— Work required —
Once you have read the records below, restate them word for word.

— Material for this task —
========

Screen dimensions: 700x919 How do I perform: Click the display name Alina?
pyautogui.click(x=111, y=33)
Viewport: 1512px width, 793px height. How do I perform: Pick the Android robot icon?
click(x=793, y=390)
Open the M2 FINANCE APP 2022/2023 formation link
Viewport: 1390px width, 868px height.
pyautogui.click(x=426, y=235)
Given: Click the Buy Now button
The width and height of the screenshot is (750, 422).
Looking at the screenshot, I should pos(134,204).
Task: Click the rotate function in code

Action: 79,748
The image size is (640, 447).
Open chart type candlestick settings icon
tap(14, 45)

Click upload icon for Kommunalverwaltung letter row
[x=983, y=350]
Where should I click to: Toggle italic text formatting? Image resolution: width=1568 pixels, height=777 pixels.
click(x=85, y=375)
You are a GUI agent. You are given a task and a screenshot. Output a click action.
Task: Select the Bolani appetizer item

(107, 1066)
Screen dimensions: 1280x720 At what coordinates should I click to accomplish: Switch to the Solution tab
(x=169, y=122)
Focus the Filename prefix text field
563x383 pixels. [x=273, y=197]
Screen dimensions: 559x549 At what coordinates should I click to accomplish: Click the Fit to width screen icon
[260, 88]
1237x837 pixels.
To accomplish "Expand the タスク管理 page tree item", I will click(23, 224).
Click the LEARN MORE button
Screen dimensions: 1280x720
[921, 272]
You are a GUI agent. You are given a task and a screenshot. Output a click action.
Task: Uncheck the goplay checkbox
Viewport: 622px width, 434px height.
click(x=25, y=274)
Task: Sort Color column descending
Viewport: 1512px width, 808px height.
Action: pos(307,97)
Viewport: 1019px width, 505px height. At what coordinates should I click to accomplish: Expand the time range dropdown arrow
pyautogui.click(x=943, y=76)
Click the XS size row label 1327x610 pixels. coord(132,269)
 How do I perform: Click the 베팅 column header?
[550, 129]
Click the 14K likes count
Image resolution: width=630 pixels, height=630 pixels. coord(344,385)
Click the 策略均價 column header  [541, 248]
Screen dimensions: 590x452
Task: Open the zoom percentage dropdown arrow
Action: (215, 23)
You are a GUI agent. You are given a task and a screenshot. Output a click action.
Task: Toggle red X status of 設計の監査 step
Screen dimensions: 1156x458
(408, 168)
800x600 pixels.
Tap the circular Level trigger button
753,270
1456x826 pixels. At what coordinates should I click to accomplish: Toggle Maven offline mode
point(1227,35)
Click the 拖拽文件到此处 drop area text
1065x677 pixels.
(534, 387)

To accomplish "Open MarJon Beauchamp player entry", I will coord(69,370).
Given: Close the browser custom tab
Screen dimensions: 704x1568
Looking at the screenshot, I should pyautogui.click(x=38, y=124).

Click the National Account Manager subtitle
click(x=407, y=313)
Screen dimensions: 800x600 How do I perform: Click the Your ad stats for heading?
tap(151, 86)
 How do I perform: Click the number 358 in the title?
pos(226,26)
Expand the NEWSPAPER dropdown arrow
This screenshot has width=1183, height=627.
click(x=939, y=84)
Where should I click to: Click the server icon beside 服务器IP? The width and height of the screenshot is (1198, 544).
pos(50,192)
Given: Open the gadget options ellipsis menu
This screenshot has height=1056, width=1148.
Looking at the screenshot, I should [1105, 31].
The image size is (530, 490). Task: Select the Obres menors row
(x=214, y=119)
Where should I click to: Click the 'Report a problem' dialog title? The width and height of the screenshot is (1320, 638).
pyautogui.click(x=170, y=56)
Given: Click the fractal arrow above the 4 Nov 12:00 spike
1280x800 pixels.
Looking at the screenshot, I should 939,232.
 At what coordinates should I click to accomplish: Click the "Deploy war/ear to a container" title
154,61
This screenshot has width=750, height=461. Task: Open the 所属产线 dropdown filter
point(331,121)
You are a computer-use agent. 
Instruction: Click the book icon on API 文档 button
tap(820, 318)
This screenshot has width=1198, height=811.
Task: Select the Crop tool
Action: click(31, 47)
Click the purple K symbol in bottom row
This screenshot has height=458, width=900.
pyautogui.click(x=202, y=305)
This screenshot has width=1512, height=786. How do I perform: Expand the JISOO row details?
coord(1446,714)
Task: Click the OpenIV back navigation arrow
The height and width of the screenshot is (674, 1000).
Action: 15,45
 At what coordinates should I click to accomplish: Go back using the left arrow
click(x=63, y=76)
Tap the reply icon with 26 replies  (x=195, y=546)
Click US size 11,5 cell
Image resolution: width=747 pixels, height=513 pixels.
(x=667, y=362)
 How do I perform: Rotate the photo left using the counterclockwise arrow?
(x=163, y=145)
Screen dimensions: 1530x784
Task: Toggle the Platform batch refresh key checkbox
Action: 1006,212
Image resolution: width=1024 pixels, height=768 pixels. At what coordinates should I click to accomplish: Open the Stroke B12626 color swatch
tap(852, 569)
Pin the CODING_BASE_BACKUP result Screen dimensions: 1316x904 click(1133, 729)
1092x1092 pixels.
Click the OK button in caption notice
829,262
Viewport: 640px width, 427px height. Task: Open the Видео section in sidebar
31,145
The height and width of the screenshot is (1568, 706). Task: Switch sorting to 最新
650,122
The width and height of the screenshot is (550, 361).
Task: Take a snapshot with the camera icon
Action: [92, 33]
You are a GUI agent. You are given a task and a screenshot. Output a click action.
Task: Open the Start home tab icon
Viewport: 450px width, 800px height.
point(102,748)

========

— Output of the task —
Screen dimensions: 700x919 How do I perform: Click the display name Alina?
pyautogui.click(x=111, y=33)
Viewport: 1512px width, 793px height. How do I perform: Pick the Android robot icon?
click(x=793, y=390)
Open the M2 FINANCE APP 2022/2023 formation link
Viewport: 1390px width, 868px height.
pyautogui.click(x=426, y=235)
Given: Click the Buy Now button
The width and height of the screenshot is (750, 422).
Looking at the screenshot, I should pos(134,204).
Task: Click the rotate function in code

Action: 79,748
The image size is (640, 447).
Open chart type candlestick settings icon
tap(14, 45)

Click upload icon for Kommunalverwaltung letter row
[x=983, y=350]
Where should I click to: Toggle italic text formatting? Image resolution: width=1568 pixels, height=777 pixels.
click(x=85, y=375)
You are a GUI agent. You are given a task and a screenshot. Output a click action.
Task: Select the Bolani appetizer item

(107, 1066)
Screen dimensions: 1280x720 At what coordinates should I click to accomplish: Switch to the Solution tab
(x=169, y=122)
Focus the Filename prefix text field
563x383 pixels. [x=273, y=197]
Screen dimensions: 559x549 At what coordinates should I click to accomplish: Click the Fit to width screen icon
[260, 88]
1237x837 pixels.
To accomplish "Expand the タスク管理 page tree item", I will click(23, 224).
Click the LEARN MORE button
Screen dimensions: 1280x720
[921, 272]
You are a GUI agent. You are given a task and a screenshot. Output a click action.
Task: Uncheck the goplay checkbox
Viewport: 622px width, 434px height.
click(x=25, y=274)
Task: Sort Color column descending
Viewport: 1512px width, 808px height.
Action: pos(307,97)
Viewport: 1019px width, 505px height. At what coordinates should I click to accomplish: Expand the time range dropdown arrow
pyautogui.click(x=943, y=76)
Click the XS size row label 1327x610 pixels. coord(132,269)
 How do I perform: Click the 베팅 column header?
[550, 129]
Click the 14K likes count
Image resolution: width=630 pixels, height=630 pixels. coord(344,385)
Click the 策略均價 column header  [541, 248]
Screen dimensions: 590x452
Task: Open the zoom percentage dropdown arrow
Action: (215, 23)
You are a GUI agent. You are given a task and a screenshot. Output a click action.
Task: Toggle red X status of 設計の監査 step
Screen dimensions: 1156x458
(408, 168)
800x600 pixels.
Tap the circular Level trigger button
753,270
1456x826 pixels. At what coordinates should I click to accomplish: Toggle Maven offline mode
point(1227,35)
Click the 拖拽文件到此处 drop area text
1065x677 pixels.
(534, 387)

To accomplish "Open MarJon Beauchamp player entry", I will coord(69,370).
Given: Close the browser custom tab
Screen dimensions: 704x1568
Looking at the screenshot, I should pyautogui.click(x=38, y=124).

Click the National Account Manager subtitle
click(x=407, y=313)
Screen dimensions: 800x600 How do I perform: Click the Your ad stats for heading?
tap(151, 86)
 How do I perform: Click the number 358 in the title?
pos(226,26)
Expand the NEWSPAPER dropdown arrow
This screenshot has width=1183, height=627.
click(x=939, y=84)
Where should I click to: Click the server icon beside 服务器IP? The width and height of the screenshot is (1198, 544).
pos(50,192)
Given: Open the gadget options ellipsis menu
This screenshot has height=1056, width=1148.
Looking at the screenshot, I should [1105, 31].
The image size is (530, 490). Task: Select the Obres menors row
(x=214, y=119)
Where should I click to: Click the 'Report a problem' dialog title? The width and height of the screenshot is (1320, 638).
pyautogui.click(x=170, y=56)
Given: Click the fractal arrow above the 4 Nov 12:00 spike
1280x800 pixels.
Looking at the screenshot, I should 939,232.
 At what coordinates should I click to accomplish: Click the "Deploy war/ear to a container" title
154,61
This screenshot has width=750, height=461. Task: Open the 所属产线 dropdown filter
point(331,121)
You are a computer-use agent. 
Instruction: Click the book icon on API 文档 button
tap(820, 318)
This screenshot has width=1198, height=811.
Task: Select the Crop tool
Action: click(31, 47)
Click the purple K symbol in bottom row
This screenshot has height=458, width=900.
pyautogui.click(x=202, y=305)
This screenshot has width=1512, height=786. How do I perform: Expand the JISOO row details?
coord(1446,714)
Task: Click the OpenIV back navigation arrow
The height and width of the screenshot is (674, 1000).
Action: 15,45
 At what coordinates should I click to accomplish: Go back using the left arrow
click(x=63, y=76)
Tap the reply icon with 26 replies  (x=195, y=546)
Click US size 11,5 cell
Image resolution: width=747 pixels, height=513 pixels.
(x=667, y=362)
 How do I perform: Rotate the photo left using the counterclockwise arrow?
(x=163, y=145)
Screen dimensions: 1530x784
Task: Toggle the Platform batch refresh key checkbox
Action: 1006,212
Image resolution: width=1024 pixels, height=768 pixels. At what coordinates should I click to accomplish: Open the Stroke B12626 color swatch
tap(852, 569)
Pin the CODING_BASE_BACKUP result Screen dimensions: 1316x904 click(1133, 729)
1092x1092 pixels.
Click the OK button in caption notice
829,262
Viewport: 640px width, 427px height. Task: Open the Видео section in sidebar
31,145
The height and width of the screenshot is (1568, 706). Task: Switch sorting to 最新
650,122
The width and height of the screenshot is (550, 361).
Task: Take a snapshot with the camera icon
Action: [92, 33]
You are a GUI agent. You are given a task and a screenshot. Output a click action.
Task: Open the Start home tab icon
Viewport: 450px width, 800px height.
point(102,748)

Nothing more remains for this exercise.